Two groups should be provided:

- `incus-admin` which grants access to the `unix.socket` socket and effectively grants full control over Incus.
- `incus` which grants access to the `user.socket` socket which provides users with a restricted Incus project.

## Init scripts

The following assumes the use of `systemd`. Distributions not using
`systemd` should try to stick to a similar naming scheme but will likely
see some differences on things like socket activation.

- `incus.service` is the main unit that starts and stops the `incusd` daemon.
- `incus.socket` is the socket-activation unit for the `incus.service` unit. If present, `incus.service` should not be made to start on its own.
- `incus-user.service` is the unit responsible for starting and stopping the `incus-user` daemon.
- `incus-user.socket` is the socket-activation unit for the `incus-user.service` unit. If present, `incus-user.service` should not be made to start on its own.
- `incus-startup.service` uses the `incusd activateifneeded` command to trigger daemon startup if it is required. It also calls `incusd shutdown` to handle orderly shutdown of instances on host shutdown.

## Binaries

The `incusd` and `incus-user` daemons should be kept outside of the user's `PATH`.
The same is true of `incus-agent` which needs to be available in the daemon's `PATH` but not be visible to users.

The main binary that should be made visible to users is `incus`.

On top of those, the following optional binaries may also be made available:

- `fuidshift` (should be kept to root only)
- `incus-benchmark`
- `incus-migrate`
- `lxc-to-incus`
- `lxd-to-incus` (should be kept to root only)

## Incus agent binaries

There are two ways to provide the `incus-agent` binary.

### Single agent setup

The simplest way is to have `incus-agent` be available in the `PATH` of `incusd`.

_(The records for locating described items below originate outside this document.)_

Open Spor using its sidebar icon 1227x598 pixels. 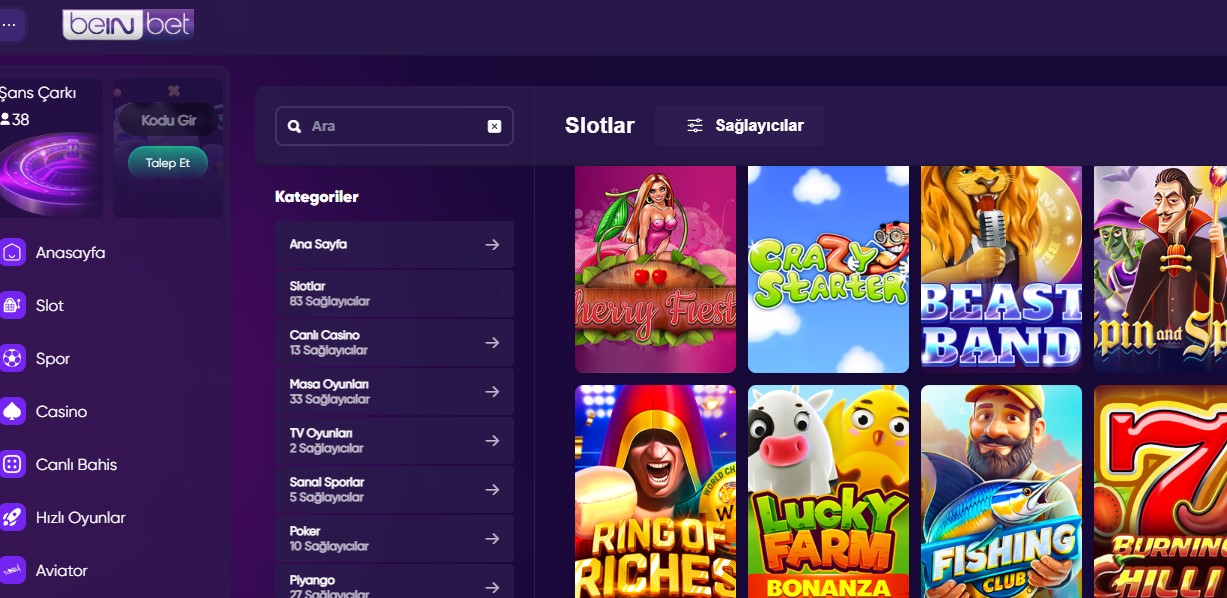coord(12,358)
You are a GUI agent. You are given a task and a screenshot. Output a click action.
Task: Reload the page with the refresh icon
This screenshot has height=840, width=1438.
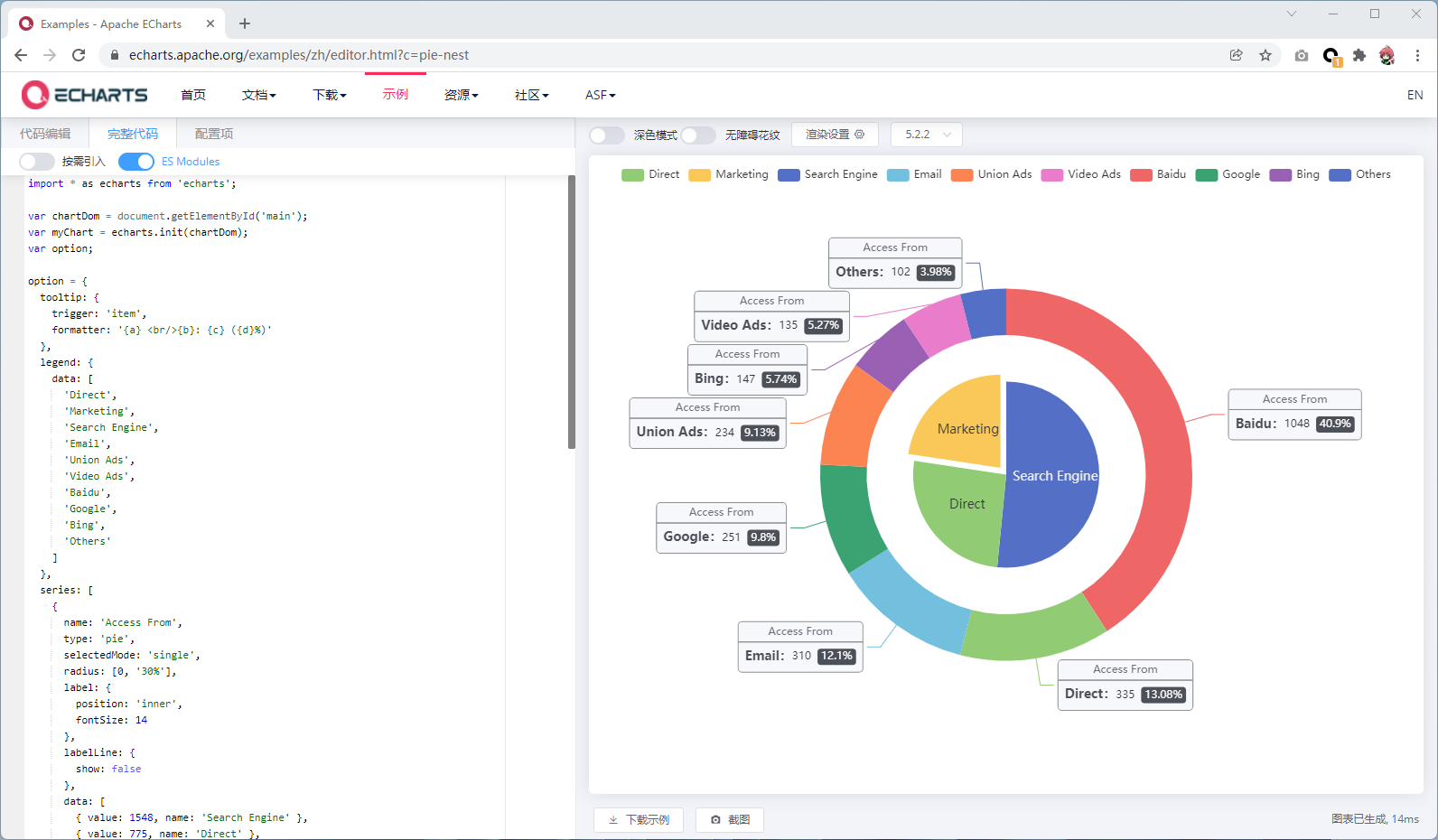tap(79, 55)
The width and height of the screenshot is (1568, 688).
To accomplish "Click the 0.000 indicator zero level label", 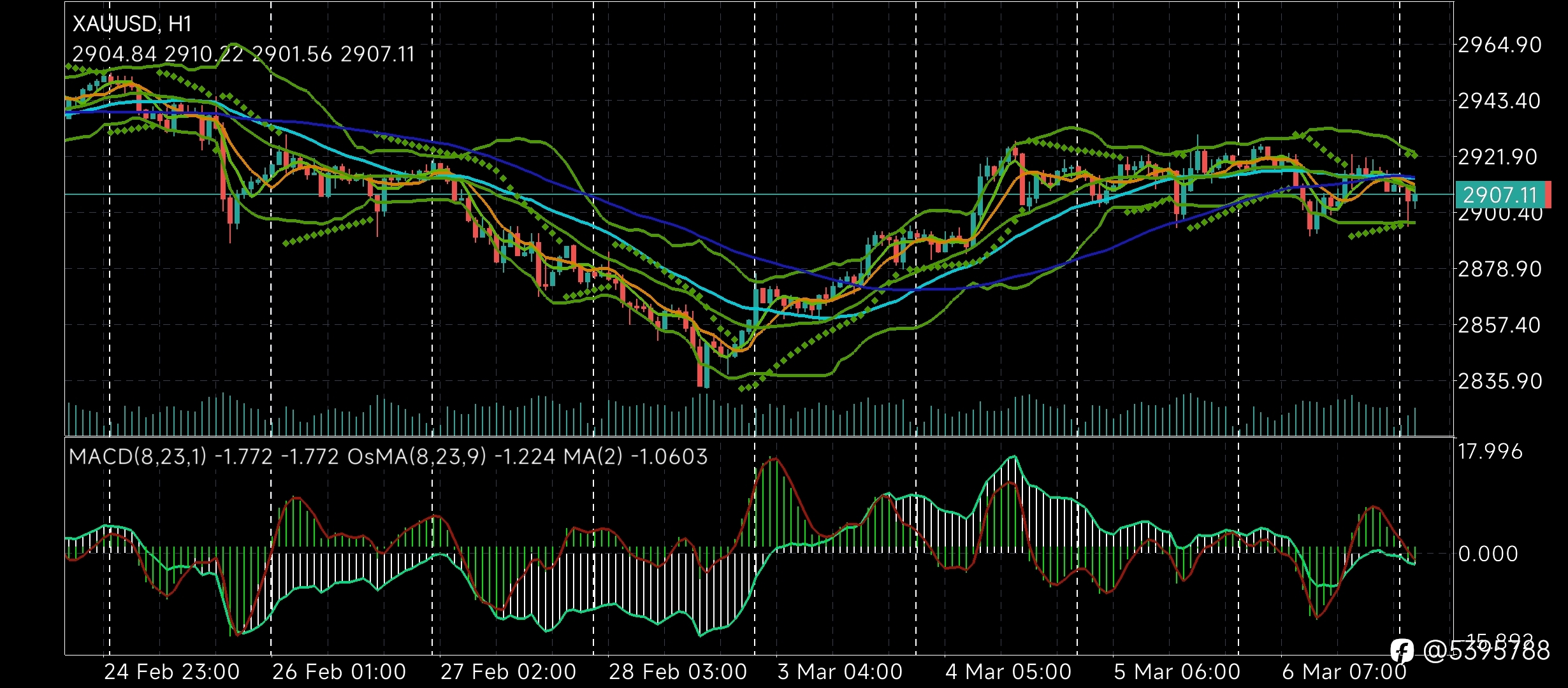I will pyautogui.click(x=1488, y=554).
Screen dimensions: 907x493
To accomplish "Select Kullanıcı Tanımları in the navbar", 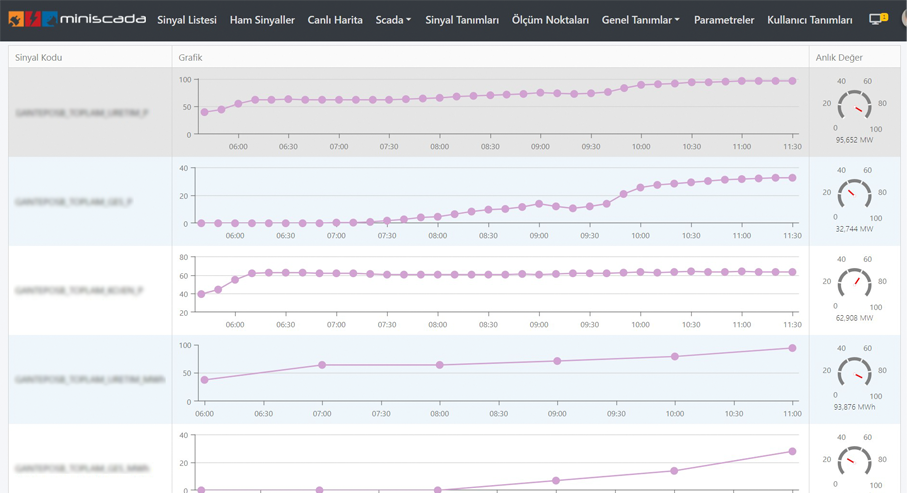I will click(810, 20).
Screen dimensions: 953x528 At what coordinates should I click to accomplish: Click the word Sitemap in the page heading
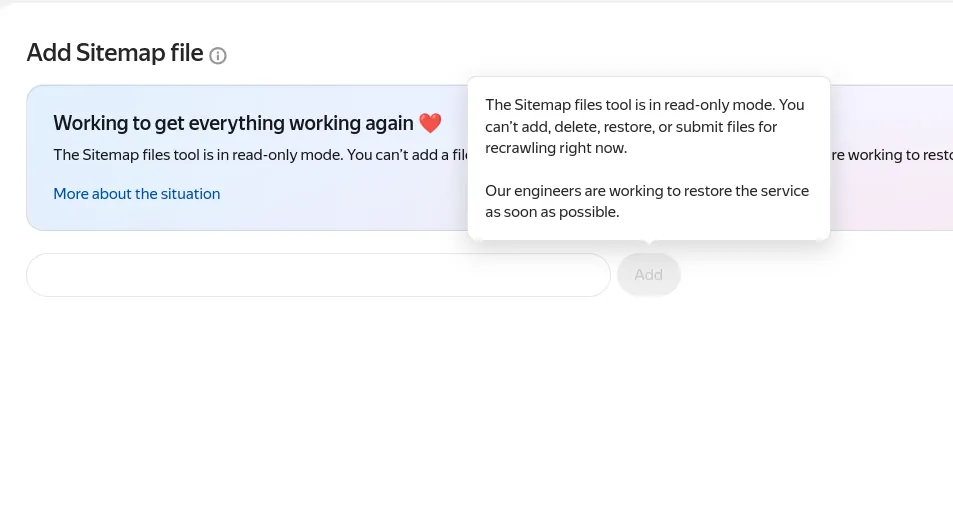(120, 53)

In this scenario the agent should be a static build of `incus-agent` for the primary architecture of the system.

### Multiple agent setup

Alternatively, it's possible to provide multiple builds of the `incus-agent` binary, offering support for multiple architectures or operating systems.

To do that, the `INCUS_AGENT_PATH` environment variable should be set for the `incusd` process and point to a path that includes the `incus-agent` builds.

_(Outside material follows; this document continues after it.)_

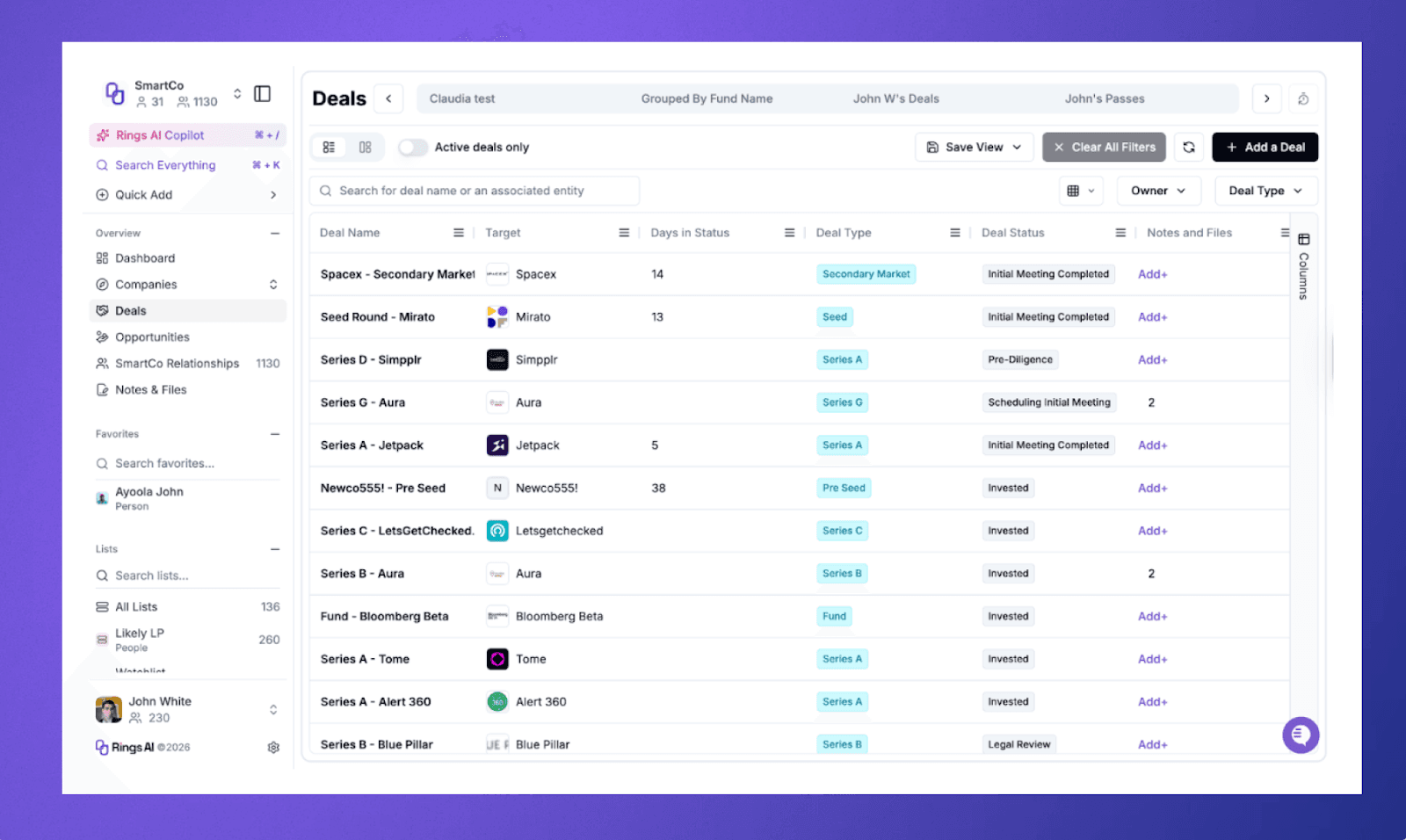Select the Quick Add option in sidebar

click(143, 194)
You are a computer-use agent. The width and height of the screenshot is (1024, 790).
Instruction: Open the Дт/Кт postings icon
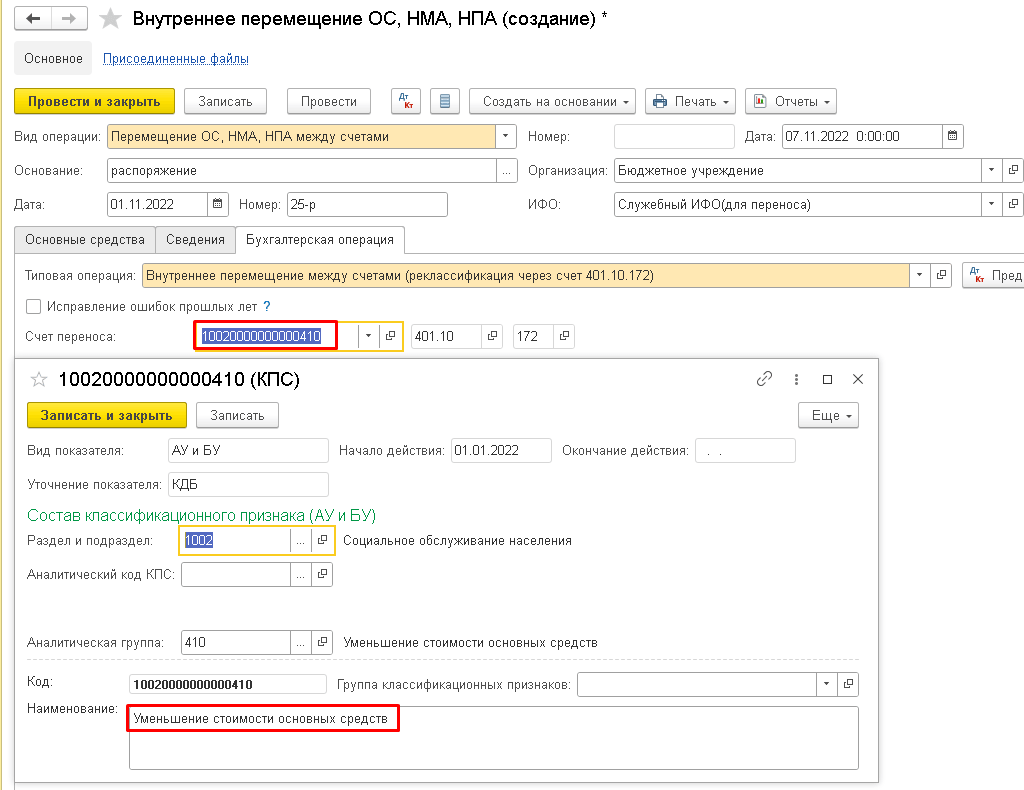[405, 101]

Those builds should be named after the operating system name and architecture.
For example `incus-agent.linux.x86_64`, `incus-agent.linux.i686` or `incus-agent.linux.aarch64`.

## Documentation
### Web documentation
Incus can serve its own documentation when the network listener is enabled (`core.https_address`).

For that to work, the documentation provided in the release tarball
should be shipped as part of the package and its path be passed to Incus
through the `INCUS_DOCUMENTATION` environment variable.

### Manual pages
While we don't specifically write full `manpage` entries for Incus, it is possible to generate those from the CLI.

Running `incus manpage --all --format=man /target/path` will generate a separate page for each command/sub-command.

This is effectively the same as what's otherwise made available through `--help`,
so unless a distribution packaging policy requires all binaries have `manpages`,
it's usually best to rely on `--help` and `help` sub-commands.